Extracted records
##############################

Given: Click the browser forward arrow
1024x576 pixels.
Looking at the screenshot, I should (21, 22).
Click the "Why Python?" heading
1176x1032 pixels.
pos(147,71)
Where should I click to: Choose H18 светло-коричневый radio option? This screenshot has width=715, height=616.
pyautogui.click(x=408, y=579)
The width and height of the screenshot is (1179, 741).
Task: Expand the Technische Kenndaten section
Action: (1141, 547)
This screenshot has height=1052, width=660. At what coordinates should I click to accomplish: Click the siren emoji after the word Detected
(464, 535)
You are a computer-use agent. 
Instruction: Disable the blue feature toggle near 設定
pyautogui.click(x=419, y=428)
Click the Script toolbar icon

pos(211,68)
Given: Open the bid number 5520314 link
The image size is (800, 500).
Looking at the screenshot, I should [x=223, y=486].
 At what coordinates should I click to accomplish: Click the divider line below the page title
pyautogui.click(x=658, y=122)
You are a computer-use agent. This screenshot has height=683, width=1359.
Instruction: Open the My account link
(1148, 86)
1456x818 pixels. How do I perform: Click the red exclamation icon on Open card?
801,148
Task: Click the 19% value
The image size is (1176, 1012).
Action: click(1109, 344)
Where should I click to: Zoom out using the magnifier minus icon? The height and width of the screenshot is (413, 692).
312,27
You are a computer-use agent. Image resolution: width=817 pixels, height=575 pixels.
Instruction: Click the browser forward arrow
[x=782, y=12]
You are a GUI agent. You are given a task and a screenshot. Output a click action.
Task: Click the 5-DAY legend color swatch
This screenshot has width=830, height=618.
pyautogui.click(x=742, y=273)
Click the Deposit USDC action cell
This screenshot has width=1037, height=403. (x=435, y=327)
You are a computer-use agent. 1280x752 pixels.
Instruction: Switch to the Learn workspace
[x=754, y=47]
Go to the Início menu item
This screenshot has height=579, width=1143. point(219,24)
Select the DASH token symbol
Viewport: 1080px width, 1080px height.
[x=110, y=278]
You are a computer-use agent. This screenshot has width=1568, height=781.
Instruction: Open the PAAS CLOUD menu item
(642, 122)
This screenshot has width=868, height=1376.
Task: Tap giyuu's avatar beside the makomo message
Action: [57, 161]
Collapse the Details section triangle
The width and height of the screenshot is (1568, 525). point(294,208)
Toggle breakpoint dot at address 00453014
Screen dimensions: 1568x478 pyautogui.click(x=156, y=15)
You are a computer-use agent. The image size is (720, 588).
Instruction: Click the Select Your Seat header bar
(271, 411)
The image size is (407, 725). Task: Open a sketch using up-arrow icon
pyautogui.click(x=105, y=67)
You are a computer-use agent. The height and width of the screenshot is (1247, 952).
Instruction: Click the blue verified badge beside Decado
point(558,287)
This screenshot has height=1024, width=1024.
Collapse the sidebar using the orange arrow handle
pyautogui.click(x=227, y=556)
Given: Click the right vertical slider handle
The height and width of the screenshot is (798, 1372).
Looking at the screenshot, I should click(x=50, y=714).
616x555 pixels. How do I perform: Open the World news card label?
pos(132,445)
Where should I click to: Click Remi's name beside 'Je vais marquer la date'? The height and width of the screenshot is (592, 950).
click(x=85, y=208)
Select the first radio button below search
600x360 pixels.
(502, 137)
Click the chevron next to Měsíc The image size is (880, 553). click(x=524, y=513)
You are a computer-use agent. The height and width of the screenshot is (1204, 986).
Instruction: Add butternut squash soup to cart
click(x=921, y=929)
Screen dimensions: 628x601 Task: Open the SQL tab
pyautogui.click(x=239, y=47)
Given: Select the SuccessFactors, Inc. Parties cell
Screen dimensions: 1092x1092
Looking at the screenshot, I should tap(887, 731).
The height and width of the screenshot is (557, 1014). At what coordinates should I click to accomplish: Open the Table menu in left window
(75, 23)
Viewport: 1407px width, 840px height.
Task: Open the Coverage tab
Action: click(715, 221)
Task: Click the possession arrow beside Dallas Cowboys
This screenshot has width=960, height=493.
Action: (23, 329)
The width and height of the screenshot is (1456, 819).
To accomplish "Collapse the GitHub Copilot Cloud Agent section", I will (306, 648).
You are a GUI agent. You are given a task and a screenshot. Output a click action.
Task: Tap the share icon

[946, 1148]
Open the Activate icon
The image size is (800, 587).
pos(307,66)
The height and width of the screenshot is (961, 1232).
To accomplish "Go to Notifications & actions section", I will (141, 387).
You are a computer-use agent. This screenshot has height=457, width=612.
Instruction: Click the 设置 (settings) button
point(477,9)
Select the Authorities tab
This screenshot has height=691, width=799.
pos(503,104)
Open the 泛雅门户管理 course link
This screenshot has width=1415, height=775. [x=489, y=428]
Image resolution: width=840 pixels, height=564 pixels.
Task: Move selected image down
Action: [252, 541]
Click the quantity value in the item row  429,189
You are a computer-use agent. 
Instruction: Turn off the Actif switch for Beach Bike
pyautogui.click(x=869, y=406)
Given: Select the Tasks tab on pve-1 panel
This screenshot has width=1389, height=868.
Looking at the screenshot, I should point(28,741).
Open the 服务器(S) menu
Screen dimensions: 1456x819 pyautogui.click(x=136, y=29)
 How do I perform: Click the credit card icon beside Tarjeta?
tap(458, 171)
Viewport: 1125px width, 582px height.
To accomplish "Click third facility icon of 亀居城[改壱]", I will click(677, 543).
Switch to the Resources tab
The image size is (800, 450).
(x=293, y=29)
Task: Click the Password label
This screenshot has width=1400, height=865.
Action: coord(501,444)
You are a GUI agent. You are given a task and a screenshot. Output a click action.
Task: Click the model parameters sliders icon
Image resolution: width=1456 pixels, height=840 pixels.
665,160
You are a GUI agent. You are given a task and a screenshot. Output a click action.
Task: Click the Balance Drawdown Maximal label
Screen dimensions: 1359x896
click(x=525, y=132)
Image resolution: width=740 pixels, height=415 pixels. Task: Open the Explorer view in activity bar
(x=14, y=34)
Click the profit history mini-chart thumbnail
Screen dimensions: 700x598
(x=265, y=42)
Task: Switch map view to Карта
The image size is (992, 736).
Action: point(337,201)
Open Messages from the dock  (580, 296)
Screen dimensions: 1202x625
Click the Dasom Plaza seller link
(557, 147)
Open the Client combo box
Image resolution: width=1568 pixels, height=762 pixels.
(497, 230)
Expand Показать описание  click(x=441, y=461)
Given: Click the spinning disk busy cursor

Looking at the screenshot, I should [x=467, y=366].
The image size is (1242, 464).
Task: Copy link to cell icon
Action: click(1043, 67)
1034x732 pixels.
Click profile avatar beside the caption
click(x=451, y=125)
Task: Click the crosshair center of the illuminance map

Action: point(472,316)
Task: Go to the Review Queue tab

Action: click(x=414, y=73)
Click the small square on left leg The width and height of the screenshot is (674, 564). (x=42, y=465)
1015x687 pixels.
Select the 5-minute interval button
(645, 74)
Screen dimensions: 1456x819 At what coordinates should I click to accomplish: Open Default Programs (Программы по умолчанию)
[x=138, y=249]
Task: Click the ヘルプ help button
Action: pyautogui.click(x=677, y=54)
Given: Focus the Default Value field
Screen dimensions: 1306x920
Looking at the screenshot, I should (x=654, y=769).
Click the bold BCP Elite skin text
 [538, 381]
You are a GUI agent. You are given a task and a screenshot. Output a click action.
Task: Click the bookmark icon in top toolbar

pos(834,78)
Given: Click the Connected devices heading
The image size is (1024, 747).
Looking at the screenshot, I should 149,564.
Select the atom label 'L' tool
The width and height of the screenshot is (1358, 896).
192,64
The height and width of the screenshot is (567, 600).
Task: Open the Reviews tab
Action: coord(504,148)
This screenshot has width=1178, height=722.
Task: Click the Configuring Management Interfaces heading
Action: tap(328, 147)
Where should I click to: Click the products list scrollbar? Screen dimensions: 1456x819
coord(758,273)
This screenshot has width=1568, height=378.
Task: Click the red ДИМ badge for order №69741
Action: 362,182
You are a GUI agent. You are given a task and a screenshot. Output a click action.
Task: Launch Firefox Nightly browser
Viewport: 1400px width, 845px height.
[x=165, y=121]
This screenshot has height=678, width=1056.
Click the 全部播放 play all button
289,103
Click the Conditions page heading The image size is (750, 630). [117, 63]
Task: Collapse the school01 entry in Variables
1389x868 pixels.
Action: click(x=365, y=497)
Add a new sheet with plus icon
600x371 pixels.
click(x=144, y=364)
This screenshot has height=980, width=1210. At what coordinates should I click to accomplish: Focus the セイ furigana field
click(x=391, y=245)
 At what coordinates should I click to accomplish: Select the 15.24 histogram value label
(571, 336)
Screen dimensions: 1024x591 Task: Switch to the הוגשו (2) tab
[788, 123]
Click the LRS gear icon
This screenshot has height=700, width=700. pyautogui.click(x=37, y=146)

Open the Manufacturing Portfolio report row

##############################

Problem statement ->
Reproduce the material from its first line through the line containing "Action: (1141, 547)", substituting "title" for "heading" and leaving everything else unchanged.

Full output ->
Given: Click the browser forward arrow
1024x576 pixels.
Looking at the screenshot, I should (21, 22).
Click the "Why Python?" title
1176x1032 pixels.
pos(147,71)
Where should I click to: Choose H18 светло-коричневый radio option? This screenshot has width=715, height=616.
pyautogui.click(x=408, y=579)
The width and height of the screenshot is (1179, 741).
Task: Expand the Technische Kenndaten section
Action: (1141, 547)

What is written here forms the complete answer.